Business: The Short and Long of It

When people assert that they are pro-business we really don’t know what they mean.  It all depends upon what they believe the purpose of business is.  Is it to maximize profit for its owners?  Is it to provide its executives with as much material gain as possible? Is it to provide people with quality goods and services?

If we look to what’s practiced as a means of determining which of the above applies we find examples that fit each. That said we also find that the most prevalent is maximizing material gain for executives, particularly in publically traded corporations.  This is evidenced by the tremendous growth in the gap between what the average worker earns and what the top executives of organizations are paid—it’s multiples of a hundred times more—irrespective of the organization’s market performance.  Demand for the organization’s products and services could fall but the compensation of its’ executives climb.

It is not that they are for business as much as they are for what allows them to gain as much as they can in the short term.  Likely, if something other than business afforded them the same material gain then they’d be for that instead.  Business is just the instrument it is not the focus of their favor, personal gain is.

So supporting the common pro-business cry may not really be support for the wellbeing of society and its businesses at all.  Rather it is enabling those in authority of businesses to extract whatever they can from whomever they can and as quickly as they can in order to increase their personal gain, even though business is not a private affair.

However, if the purpose of business is to provide quality to society in general, and to people in particular, then being pro-business means advocating for enabling the flow of the human spirit and the emergence of potential through the conduct of business with a different aim.  This requires taking the long view as well as thinking in terms of (living) systems.  In this way it is not business versus society but business for society.  It means pursuing progress for the benefit of everyone and in more ways than just materially.

Aren’t we all here for the long term?  Shouldn’t we (all) be proponents of this different way of business?

5 thoughts on “Business: The Short and Long of It

  1. As normal I can only comment from an observer’s view point, rather than of some one who has done serious study and reading.

    As you have commented on in a number of post’s there is now a massive disconnect between the earnings of the very few and the many. I feel it is not just confined to difference between workers and a few very senior executives pay. These top guys are actually taking in bonuses of such massive proportion that it is leaving very little for the ordinary shareholders. We have recently seen this with a number of well known banks on both sides of the Atlantic, where the combined bonuses paid to groups of senior executives are actually measured in Billons rather than Millions and where there is very little dividend left for the normal investor. In some cases the normal investor is loosing their life’s savings.
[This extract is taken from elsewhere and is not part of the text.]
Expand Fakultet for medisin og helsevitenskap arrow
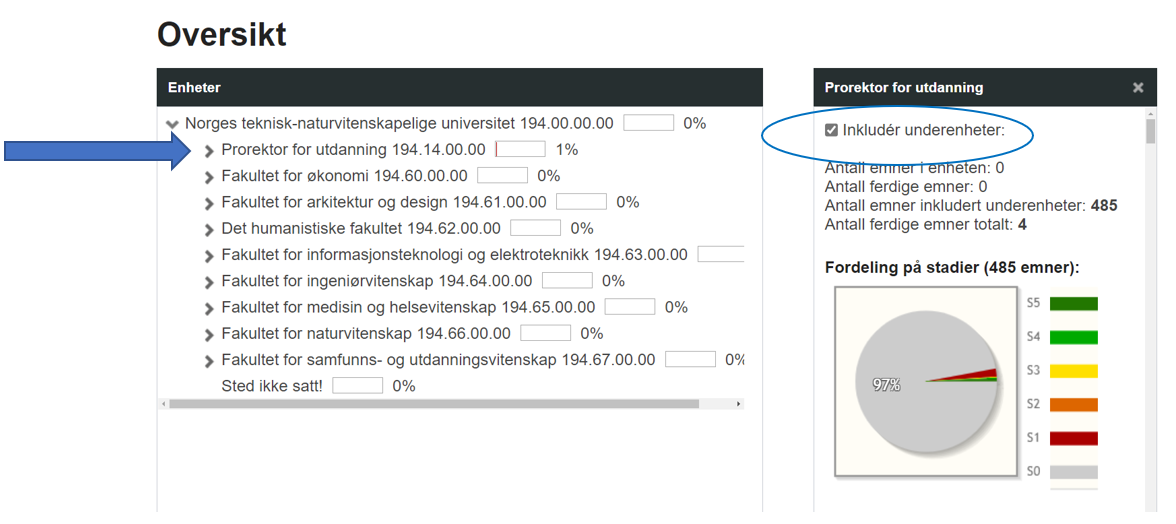Screen dimensions: 1176x524 [x=210, y=308]
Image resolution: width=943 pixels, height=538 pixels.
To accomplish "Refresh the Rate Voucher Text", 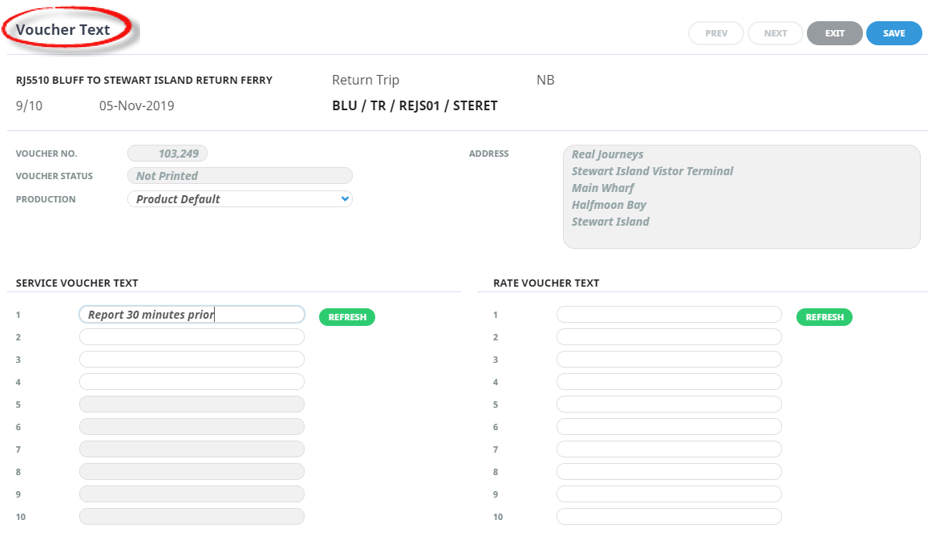I will 824,317.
    In the UK it is directly affecting the ability of pension funds and other institutional investors to operate. (In these the same problem exists as well). The returns now on many UK pension funds do not now even reflect in straight forward arithmetical terms the amount of cash contributed by the employee and the employer over a life time of work. For many it would have been a better proposition to have stuffed the money under the mattress.

    We can discuss the lack of control, lack of regulation etc, but I believe what we are actual seeing is straight forward moral break down and loss of moral compass on the part of a top strata. They are actually taking on a third world leadership mentality. The mind set we see in some of the worn torn African Nations, which are rich in natural resources but where 99.99 % of the population remains poor.

    Pro business was the theme of your post, and you correctly ask the question what the purpose of business is and what being pro business means. For people like me on a simple level, the purpose is to make a living and provide long term security and if I have a surplus of cash to invest in other businesses to do similar. I would once have said that I am completely pro business and understood the need not just for there to be small and medium sized businesses but for large corporations to exist as well that have the resources to partake in the grand endeavours which not just benefited them but society in general.

    I now see something very different at work; they are now numerous corporations whose turnover now exceeds the GDP of many of Europe’s small but once prosperous nations and whose influence on a global scale now exceeds the dreams of the most ambitious politician. These organisations are in effect stateless and operate outside the laws of individual nations. More over we are beginning to see that some of these companies have structured their constitutions so that control has been seized from shareholder, such that even the combined efforts of institutional investors fails to exert influence. These companies see the wiping out of any competition no matter how small as key to their continuance.

    Some attempt to control the world’s food supplies others the energy supply etc. etc.

    In science fiction in the past we have seen the scenario of Robots out of control, that resist any attempt to control them.. Companies in English law are entities and that is similar the world over. In other fiction we have seen the super corporation which seeks to dominate the world. Combine these scenarios and we have the situation we have today. A few people at the top sense the opportunity to seize long term power and wealth beyond the calculation of any African or South American Dictator.

    The Pity is that it is being allowed to happen in front of our very eyes.

  2. John what you describe is not an aberration. Your observations and interpretations are congruent with what economist James K. Galbraith describes in his book “The Predator State.”